ASSIGNMENT:
Repeat, line for line, the entries printed below.

INPUT:
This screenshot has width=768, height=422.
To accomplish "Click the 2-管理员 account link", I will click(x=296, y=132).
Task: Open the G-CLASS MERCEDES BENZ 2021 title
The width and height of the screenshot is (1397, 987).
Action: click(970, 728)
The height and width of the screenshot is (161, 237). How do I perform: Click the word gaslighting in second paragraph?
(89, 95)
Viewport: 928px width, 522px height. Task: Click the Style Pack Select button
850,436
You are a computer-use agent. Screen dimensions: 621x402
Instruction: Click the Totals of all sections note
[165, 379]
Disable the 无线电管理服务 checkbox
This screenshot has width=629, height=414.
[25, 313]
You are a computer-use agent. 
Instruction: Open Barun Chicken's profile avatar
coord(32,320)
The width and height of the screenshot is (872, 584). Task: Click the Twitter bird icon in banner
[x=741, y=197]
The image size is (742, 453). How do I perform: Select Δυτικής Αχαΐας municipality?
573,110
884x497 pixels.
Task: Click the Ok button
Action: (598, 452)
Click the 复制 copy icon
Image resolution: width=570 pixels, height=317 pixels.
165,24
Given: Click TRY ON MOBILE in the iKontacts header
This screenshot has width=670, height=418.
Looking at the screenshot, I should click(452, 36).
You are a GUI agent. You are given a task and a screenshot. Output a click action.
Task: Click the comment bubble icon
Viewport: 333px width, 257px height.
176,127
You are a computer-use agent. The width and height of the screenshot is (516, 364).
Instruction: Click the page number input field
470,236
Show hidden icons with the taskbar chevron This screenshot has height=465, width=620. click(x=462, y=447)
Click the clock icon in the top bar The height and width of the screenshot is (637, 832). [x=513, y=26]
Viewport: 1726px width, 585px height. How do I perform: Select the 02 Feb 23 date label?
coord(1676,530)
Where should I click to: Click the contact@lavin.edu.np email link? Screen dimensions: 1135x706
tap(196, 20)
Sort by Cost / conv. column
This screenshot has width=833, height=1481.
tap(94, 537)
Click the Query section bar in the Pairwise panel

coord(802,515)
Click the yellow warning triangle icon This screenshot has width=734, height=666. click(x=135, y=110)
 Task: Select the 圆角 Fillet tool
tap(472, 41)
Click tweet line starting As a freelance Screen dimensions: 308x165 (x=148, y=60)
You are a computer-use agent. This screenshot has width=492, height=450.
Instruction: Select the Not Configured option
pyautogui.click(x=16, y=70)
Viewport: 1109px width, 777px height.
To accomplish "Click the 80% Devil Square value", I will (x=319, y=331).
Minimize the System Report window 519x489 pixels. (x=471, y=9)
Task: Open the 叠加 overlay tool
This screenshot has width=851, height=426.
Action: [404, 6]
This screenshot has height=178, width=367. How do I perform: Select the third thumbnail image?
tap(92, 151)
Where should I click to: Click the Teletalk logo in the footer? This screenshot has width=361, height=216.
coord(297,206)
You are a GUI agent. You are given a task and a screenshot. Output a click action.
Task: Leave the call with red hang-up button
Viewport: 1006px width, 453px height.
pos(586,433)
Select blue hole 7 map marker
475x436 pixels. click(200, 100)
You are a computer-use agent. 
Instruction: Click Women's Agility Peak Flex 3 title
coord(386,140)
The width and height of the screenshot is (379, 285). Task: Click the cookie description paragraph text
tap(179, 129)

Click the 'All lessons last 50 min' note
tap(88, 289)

RESPONSE TO THE EXERCISE:
This screenshot has width=768, height=422.
To accomplish "Click the 2-管理员 account link", I will click(x=296, y=132).
Task: Open the G-CLASS MERCEDES BENZ 2021 title
The width and height of the screenshot is (1397, 987).
Action: click(970, 728)
The height and width of the screenshot is (161, 237). How do I perform: Click the word gaslighting in second paragraph?
(89, 95)
Viewport: 928px width, 522px height. Task: Click the Style Pack Select button
850,436
You are a computer-use agent. Screen dimensions: 621x402
Instruction: Click the Totals of all sections note
[165, 379]
Disable the 无线电管理服务 checkbox
This screenshot has width=629, height=414.
[25, 313]
You are a computer-use agent. 
Instruction: Open Barun Chicken's profile avatar
coord(32,320)
The width and height of the screenshot is (872, 584). Task: Click the Twitter bird icon in banner
[x=741, y=197]
The image size is (742, 453). How do I perform: Select Δυτικής Αχαΐας municipality?
573,110
884x497 pixels.
Task: Click the Ok button
Action: (598, 452)
Click the 复制 copy icon
Image resolution: width=570 pixels, height=317 pixels.
165,24
Given: Click TRY ON MOBILE in the iKontacts header
This screenshot has width=670, height=418.
Looking at the screenshot, I should click(452, 36).
You are a GUI agent. You are given a task and a screenshot. Output a click action.
Task: Click the comment bubble icon
Viewport: 333px width, 257px height.
176,127
You are a computer-use agent. The width and height of the screenshot is (516, 364).
Instruction: Click the page number input field
470,236
Show hidden icons with the taskbar chevron This screenshot has height=465, width=620. click(x=462, y=447)
Click the clock icon in the top bar The height and width of the screenshot is (637, 832). [x=513, y=26]
Viewport: 1726px width, 585px height. How do I perform: Select the 02 Feb 23 date label?
coord(1676,530)
Where should I click to: Click the contact@lavin.edu.np email link? Screen dimensions: 1135x706
tap(196, 20)
Sort by Cost / conv. column
This screenshot has width=833, height=1481.
tap(94, 537)
Click the Query section bar in the Pairwise panel

coord(802,515)
Click the yellow warning triangle icon This screenshot has width=734, height=666. click(x=135, y=110)
 Task: Select the 圆角 Fillet tool
tap(472, 41)
Click tweet line starting As a freelance Screen dimensions: 308x165 (x=148, y=60)
You are a computer-use agent. This screenshot has width=492, height=450.
Instruction: Select the Not Configured option
pyautogui.click(x=16, y=70)
Viewport: 1109px width, 777px height.
To accomplish "Click the 80% Devil Square value", I will (x=319, y=331).
Minimize the System Report window 519x489 pixels. (x=471, y=9)
Task: Open the 叠加 overlay tool
This screenshot has width=851, height=426.
Action: [404, 6]
This screenshot has height=178, width=367. How do I perform: Select the third thumbnail image?
tap(92, 151)
Where should I click to: Click the Teletalk logo in the footer? This screenshot has width=361, height=216.
coord(297,206)
You are a GUI agent. You are given a task and a screenshot. Output a click action.
Task: Leave the call with red hang-up button
Viewport: 1006px width, 453px height.
pos(586,433)
Select blue hole 7 map marker
475x436 pixels. click(200, 100)
You are a computer-use agent. 
Instruction: Click Women's Agility Peak Flex 3 title
coord(386,140)
The width and height of the screenshot is (379, 285). Task: Click the cookie description paragraph text
tap(179, 129)

Click the 'All lessons last 50 min' note
tap(88, 289)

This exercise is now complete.